Je partage ce constat à bien des égards. C’est vrai qu’on est parti de la symbolique et qu’il y a eu des festivités. Cependant, elles ont été beaucoup plus officielles : c’est-à-dire, qu’elles ont été plus le fruit des autorités politiques et administratives qui ont entériné le fait que la Rumba soit inscrite au patrimoine culturel immatériel de l’humanité. Mais qu’en est-il des artistes et de toux ceux qui font que ce genre musical existe ?

Car, force est de constater qu’une réelle prise de conscience, à travers l’initiation de rencontres, échanges, conférences, et une véritable compagne de promotion peinent encore à s’enclencher.

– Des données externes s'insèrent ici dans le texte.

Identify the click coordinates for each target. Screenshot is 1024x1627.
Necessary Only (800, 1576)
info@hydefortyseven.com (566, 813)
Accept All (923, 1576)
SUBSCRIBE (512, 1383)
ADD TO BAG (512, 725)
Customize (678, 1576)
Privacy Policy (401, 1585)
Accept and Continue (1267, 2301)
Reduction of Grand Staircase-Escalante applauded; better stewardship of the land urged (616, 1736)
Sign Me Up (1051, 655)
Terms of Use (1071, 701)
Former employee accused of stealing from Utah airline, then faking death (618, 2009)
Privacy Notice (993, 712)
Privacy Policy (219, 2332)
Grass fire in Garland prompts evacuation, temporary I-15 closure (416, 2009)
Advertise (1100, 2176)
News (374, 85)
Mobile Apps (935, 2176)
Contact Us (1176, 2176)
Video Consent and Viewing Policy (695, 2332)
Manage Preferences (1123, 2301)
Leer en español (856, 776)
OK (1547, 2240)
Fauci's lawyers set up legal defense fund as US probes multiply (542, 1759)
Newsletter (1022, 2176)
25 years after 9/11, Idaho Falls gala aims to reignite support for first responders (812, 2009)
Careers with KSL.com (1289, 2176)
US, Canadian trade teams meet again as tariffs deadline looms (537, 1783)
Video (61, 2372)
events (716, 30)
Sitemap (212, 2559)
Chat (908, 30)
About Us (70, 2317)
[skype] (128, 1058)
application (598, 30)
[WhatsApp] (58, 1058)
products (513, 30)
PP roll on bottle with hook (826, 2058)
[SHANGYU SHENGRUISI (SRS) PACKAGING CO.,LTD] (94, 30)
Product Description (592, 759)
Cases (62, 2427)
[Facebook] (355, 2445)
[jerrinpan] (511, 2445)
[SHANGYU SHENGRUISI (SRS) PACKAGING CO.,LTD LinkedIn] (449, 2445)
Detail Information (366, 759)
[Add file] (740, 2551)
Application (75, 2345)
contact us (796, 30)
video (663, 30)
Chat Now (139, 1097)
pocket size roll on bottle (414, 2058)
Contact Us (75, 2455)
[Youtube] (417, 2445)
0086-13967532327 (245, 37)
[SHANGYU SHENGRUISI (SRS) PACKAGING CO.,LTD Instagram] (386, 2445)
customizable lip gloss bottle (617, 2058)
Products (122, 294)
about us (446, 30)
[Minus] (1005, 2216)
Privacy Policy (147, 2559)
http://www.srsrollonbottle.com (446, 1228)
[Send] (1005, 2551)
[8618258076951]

A-t-on vraiment compris qu’à l’instar du pétrole, de l’or, du diamant et de bien d’autres richesses que regorgent notre pays, la Rumba est une richesse à part entière que nous sommes capables d’exporter.

On est beaucoup plus dans le paraitre et les symboles. Et il est vrai que depuis qu’on en parle, rien n’a été fait dans ce sens. On dit des choses qui peinent à se matérialiser. Il va donc falloir montrer qu’il y a une cohérence véritable entre l’importance que la Rumba congolaise a pris dans le monde et la situation des « enfants » de cette musique afin qu’ils y trouvent leur compte.

PAGESAFRIK.COM : Quel message souhaitiez-vous faire passer auprès des autorités et acteurs culturels des deux Congo ?

Je leur adresse un message de bon sens : on ne peut plus faire de l’art sans tenir compte de ce qui se passe autour de nous. Tout comme, on ne peut pas se dire acteur culturel sans s’imprégner de la situation actuelle de la culture dans le monde.

La culture est une denrée rare dans le sens que sa valeur est incommensurable. A partir de ce moment, c’est de leur devoir de mettre la main à la patte. Aussi, ils doivent la considérer comme un investissement à part entière d’autant plus qu’elle ne faiblit ni ne tarit.

Les acteurs culturels doivent ainsi s’y atteler tout en sachant que chacun y trouvera sans compte.

De nos jours le soft power devient quelque chose qu’on exporte. Par exemple, quand on parle de Coca- cola ou de Michael Jackson, on voit aussitôt les Etats-Unis. Chaque pays a développé son marqueur de soft power, il demeure malheureusement quasiment inexistant dans une grande partie des pays du Sud du Sahara.

Alors que la Rumba congolaise, qui est notre identité culturelle, a influencé plusieurs courants musicaux comme au Nigeria et en Côte d’Ivoire où elle a donné naissance au Naija music et au Coupé décalé. Ils ont su faire de ce qui est à nous un élément du soft power.

C’est dire que nos autorités et les acteurs culturels doivent s’y atteler et chacun trouvera son compte.

Propos recueillis par Fredrich Gunther M’Bemba.